This is a good album. The problem is that it isn’t a great album, inasmuch as it lacks the kind of unique textures that could elevate otherwise repetitive tracks. It is essentially very similar to many other albums that I could name, and these similarities keep an otherwise sterling production from achieving distinction.
The Global Underground label has done quite a bit to rehabilitate their brand after having become irrevocably identified with the trance glut of the late ’90s. The turning point, at least for me, was James Lavelle’s first Global Underground compilation, which remains the kind of dizzyingly eclectic mix that sticks in your memory for years. What had been a relatively staid and predictable trance series, with occasional flashes of straight house, was instantly rejuvenated. Trance had overstayed its welcome a long time before, and the Global Underground series had been one of the biggest names in the trance world. The elevation of James Lavelle to the status of GU superstar with the release of his Barcelona mix put the electronic music world on notice that the label was once more looking towards the future, with all the genre-bending catholicism that such a release implied.
The release of Trafik’s debut album marks another step in the right direction for the label.
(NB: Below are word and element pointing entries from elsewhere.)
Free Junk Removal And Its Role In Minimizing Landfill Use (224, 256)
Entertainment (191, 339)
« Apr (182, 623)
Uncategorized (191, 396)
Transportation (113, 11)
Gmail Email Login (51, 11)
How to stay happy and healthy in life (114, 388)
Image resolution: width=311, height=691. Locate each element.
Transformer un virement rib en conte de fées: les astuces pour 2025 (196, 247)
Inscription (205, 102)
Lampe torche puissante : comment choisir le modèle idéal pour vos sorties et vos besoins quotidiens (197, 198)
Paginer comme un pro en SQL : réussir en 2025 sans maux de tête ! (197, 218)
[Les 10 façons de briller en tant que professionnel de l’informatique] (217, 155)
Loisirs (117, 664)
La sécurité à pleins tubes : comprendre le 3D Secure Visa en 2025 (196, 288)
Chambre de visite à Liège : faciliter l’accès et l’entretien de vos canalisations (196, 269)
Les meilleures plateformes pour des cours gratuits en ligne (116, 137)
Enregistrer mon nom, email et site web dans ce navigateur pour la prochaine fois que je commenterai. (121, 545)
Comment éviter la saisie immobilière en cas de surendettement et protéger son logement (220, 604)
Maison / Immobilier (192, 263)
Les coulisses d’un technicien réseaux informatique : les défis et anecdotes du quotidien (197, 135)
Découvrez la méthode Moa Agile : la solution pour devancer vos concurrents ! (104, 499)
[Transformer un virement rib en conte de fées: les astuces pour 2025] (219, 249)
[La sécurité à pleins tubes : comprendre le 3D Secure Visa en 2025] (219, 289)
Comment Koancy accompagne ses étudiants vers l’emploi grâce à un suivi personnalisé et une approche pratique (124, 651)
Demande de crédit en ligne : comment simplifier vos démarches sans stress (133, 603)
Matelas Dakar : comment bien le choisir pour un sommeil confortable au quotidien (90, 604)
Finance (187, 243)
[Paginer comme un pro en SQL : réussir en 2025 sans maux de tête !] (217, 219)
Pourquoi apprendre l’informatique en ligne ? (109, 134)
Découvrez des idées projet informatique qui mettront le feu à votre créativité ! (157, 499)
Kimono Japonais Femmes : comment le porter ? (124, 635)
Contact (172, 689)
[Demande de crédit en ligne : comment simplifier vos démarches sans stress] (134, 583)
Although they’ve been releasing mix CDs since 1996, this is only the second original artist album the label has released (the first being Pako & Frederik’s Atlantic Breakers). Trafik is Andrew Archer and John Elliot, a pair of producers (Elliot also sings) with an unexceptional resume between them — Archer served as one of the GU label’s resident DJs for many years before joining up with Solavox and ‘Tilt’ veteran Elliot. They’ve produced an interesting album, with a surprising mixture of styles and tempos put together to form a pleasing, if occasionally frustrating, whole. The problem is that while this is an extremely competent disc, there’s very little here that you won’t have heard before.
The disc opens with “Midas”, the kind of swooping ambient introductory track that used to accompany every electronic music album. “Midas” gives way to “Echoes”, a torpid down-tempo pseudo rock number with uninteresting vocals by Elliot. However, “Echoes” is followed in short order by “Kaleidoscope”, a spry and muscular breaks track that brings to mind mid-era Orbital. This, in turn, is followed by the slower “Escape From”, another Orbital-inspired track, with perhaps a small debt owed to the lumbering Crystal Method as well.
The albums follows this pattern pretty consistently. The energy level goes up and down all the way through, with great peak-time breaks / house numbers followed by enervating attempts at downtempo numbers. “Disco Trafiko” is a massively satisfying tune, but it’s followed by “Our Time In The Future”, a bald-faced attempt to replicate the feel of early DJ Shadow. It’s not a bad track, not exactly — merely a let-down after such a rousing up-tempo number. Maybe ambient tracks like “Relax”, and acid jazz experiments like “Into the Wind” wouldn’t seem so perfunctory if they weren’t followed by more energetic tracks like “Your Light”.
There is an art to sequencing an eclectic album in such a way that down-tempo tracks fit snugly against more traditional club-oriented fare. The Chemical Brothers and Underworld, to name two prominent examples, have made an art of balancing the hard and the soft in the context of their exquisitely well-sequenced albums. The difference here is that while a few tracks may stand out as especially compelling, the constant, almost arbitrary up-and-down momentum lends Bullet a sameness that prevents the album from adding up to more than the sum of its parts. Their production skills are top-notch, but their mostly prog-influenced sound is nowhere near as elastic as it needs to be to pull of the type of aggressive genre-hopping they attempt here.